▶ [Work instructions]:
a: Reproduce the Commission update word for word from "But in the meantime, we’re" to "voice your thoughts.".
b: According to the Commission update, in what year is the Maryland General Assembly expected to take action on the new school funding formula?
c: Drawing on the Commission update, explain in one to three sentences why MSEA is writing a series of briefs.

▶ [Text shown]:
-- BEGIN --

After starting its work more than two years ago, the Commission has released a set of preliminary policy recommendations. They now plan to build a new school funding formula — based on the cost of those ideas — for the Maryland General Assembly to take action on in 2019.

But in the meantime, we’re engaging educators and our community partners to make sure the Commission gets the policy recommendations right. So MSEA is writing a series of briefs designed to help you get up to speed and give you a chance to voice your thoughts.

Last week, we covered the Commission’s recommendations to expand access to public pre-K programs:

This week, we’re focusing on their preliminary plan to make Maryland’s educator workforce the best in the nation and a leader in the world.

-- END --

▶ [Data provided]:
-- BEGIN --

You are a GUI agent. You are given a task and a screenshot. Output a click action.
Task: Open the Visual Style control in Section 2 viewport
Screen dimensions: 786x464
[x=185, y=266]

-- END --

▶ [Full answers]:
a:
But in the meantime, we’re engaging educators and our community partners to make sure the Commission gets the policy recommendations right. So MSEA is writing a series of briefs designed to help you get up to speed and give you a chance to voice your thoughts.

b: 2019.

c: MSEA is writing the briefs to help readers get up to speed and give them a chance to voice their thoughts. This is part of engaging educators and community partners to make sure the Commission gets its policy recommendations right.